DIRECTIONS: From the entries that follow, work out how many lines contain "text". Write the number only.
========
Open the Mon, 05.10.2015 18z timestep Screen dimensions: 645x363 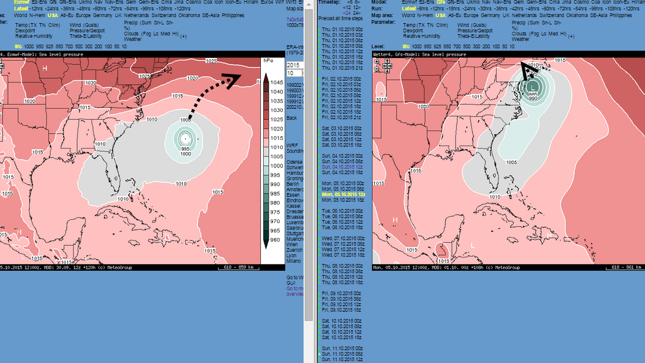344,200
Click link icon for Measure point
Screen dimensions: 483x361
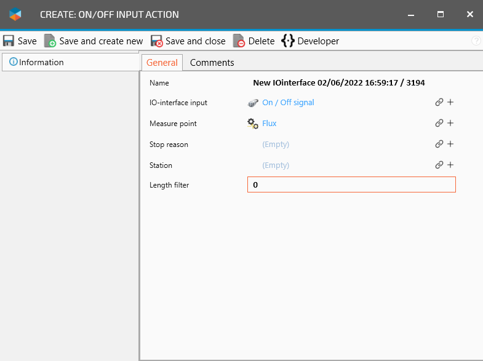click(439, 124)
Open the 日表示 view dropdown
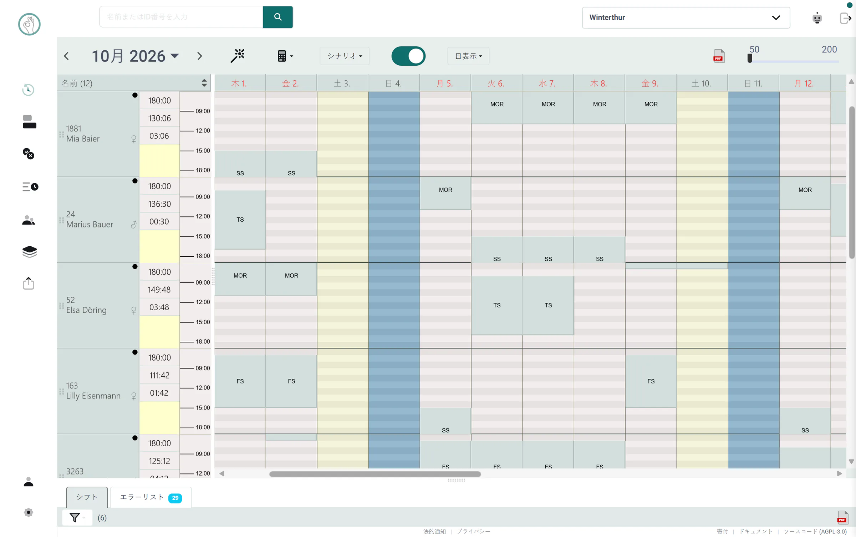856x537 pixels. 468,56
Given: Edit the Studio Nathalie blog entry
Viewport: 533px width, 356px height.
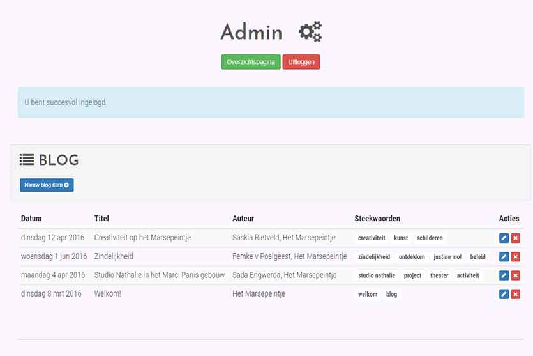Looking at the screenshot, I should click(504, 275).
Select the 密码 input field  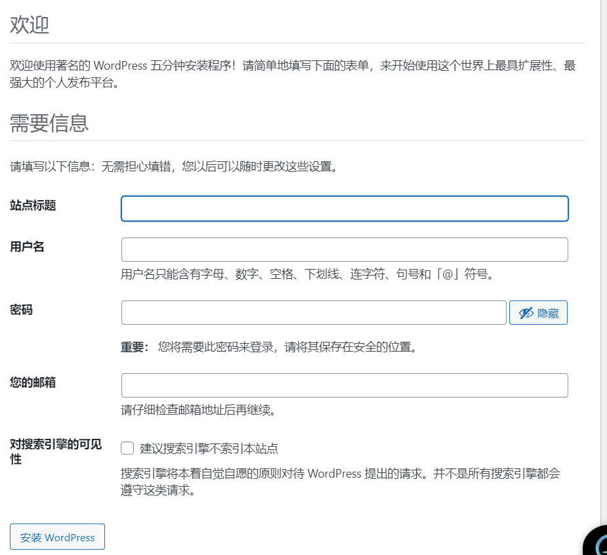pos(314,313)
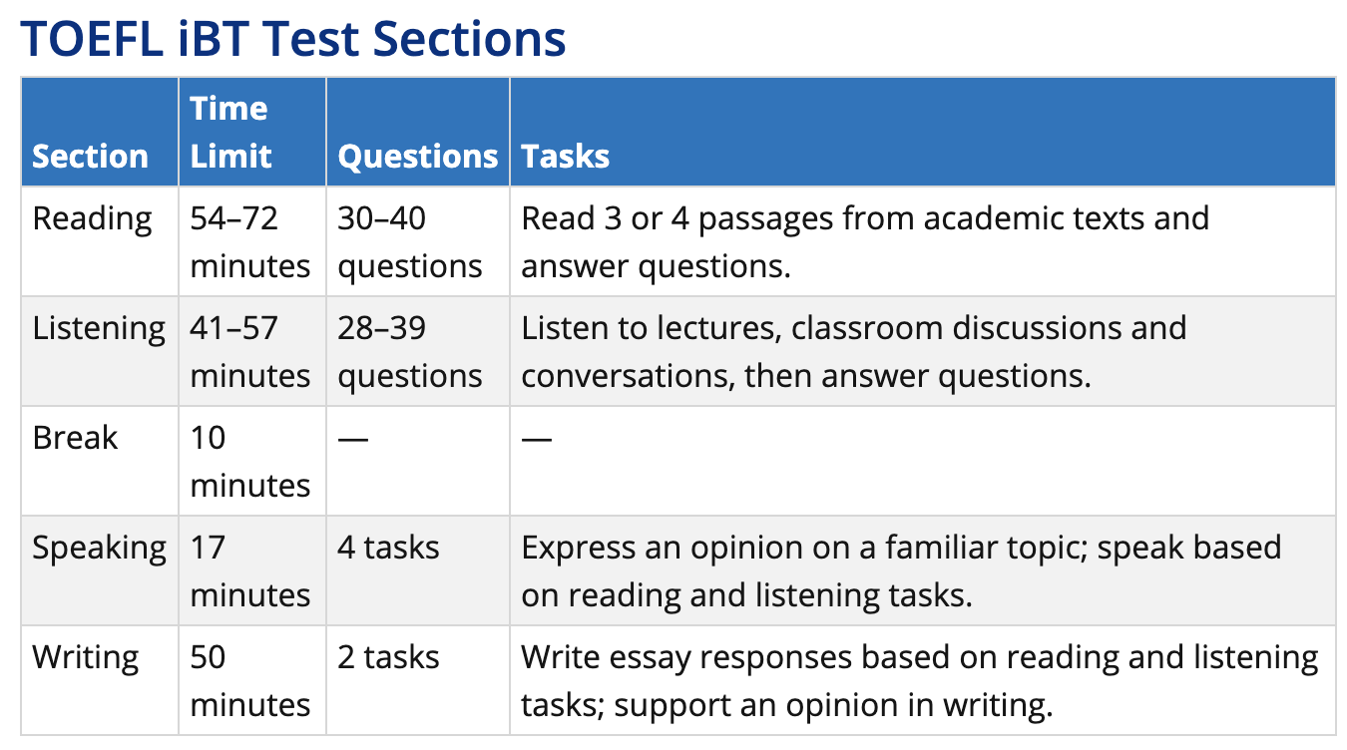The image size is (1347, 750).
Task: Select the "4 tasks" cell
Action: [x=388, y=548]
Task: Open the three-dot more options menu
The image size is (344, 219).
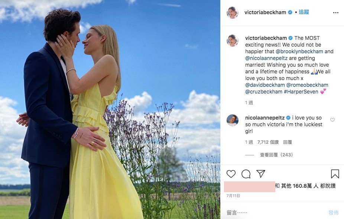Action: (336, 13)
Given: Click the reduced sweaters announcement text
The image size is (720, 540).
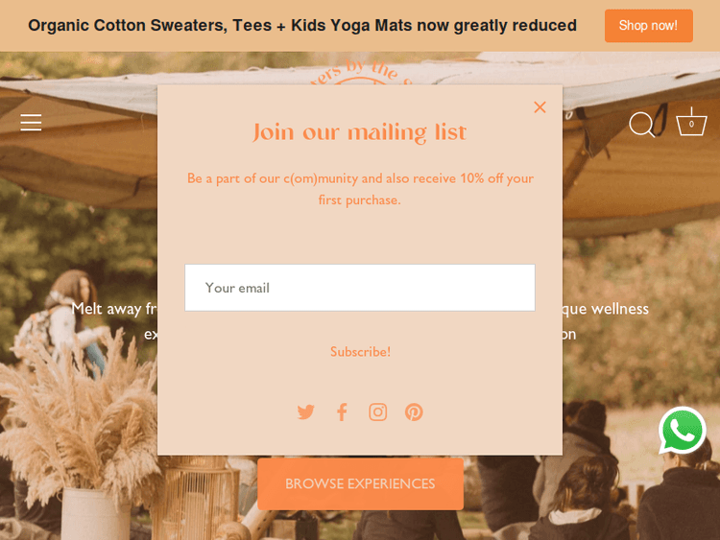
========
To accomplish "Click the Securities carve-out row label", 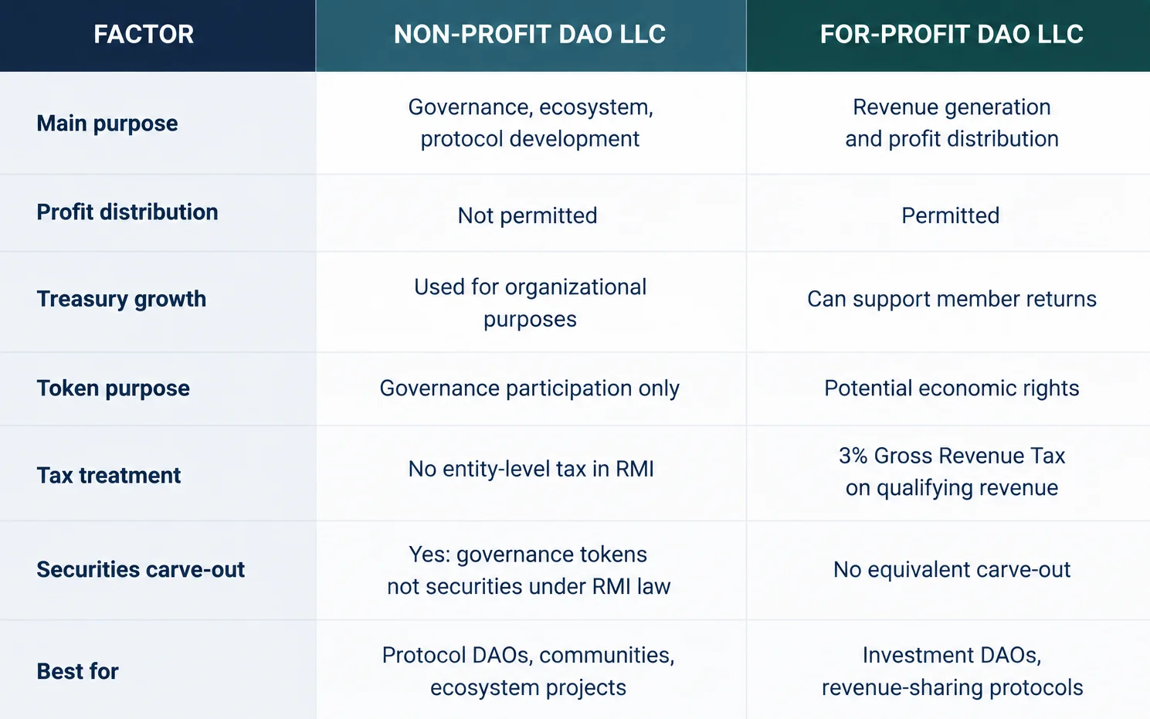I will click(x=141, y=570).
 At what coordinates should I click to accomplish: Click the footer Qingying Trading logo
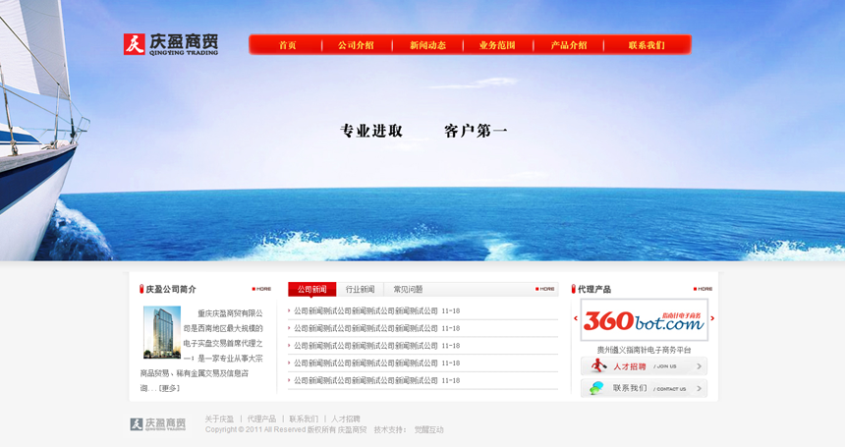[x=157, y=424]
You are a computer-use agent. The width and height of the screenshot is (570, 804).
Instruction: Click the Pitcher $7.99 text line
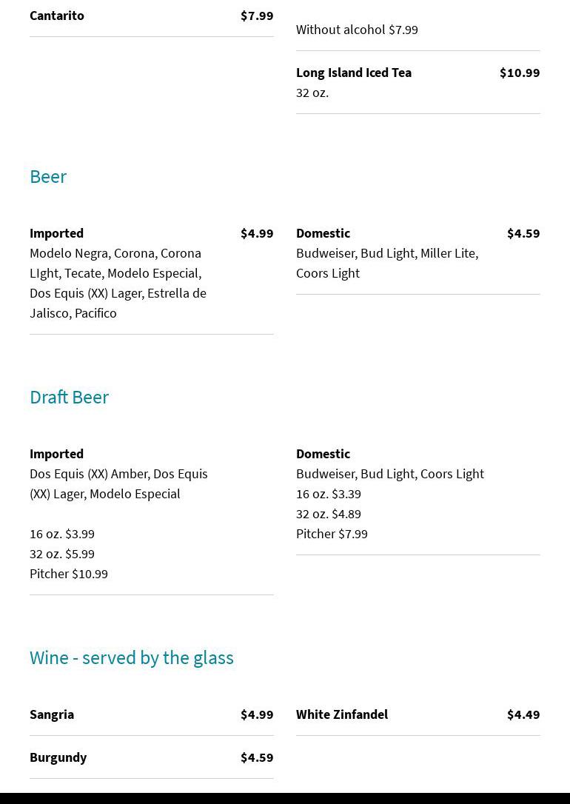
========
RESPONSE TO THIS EXERCISE: 2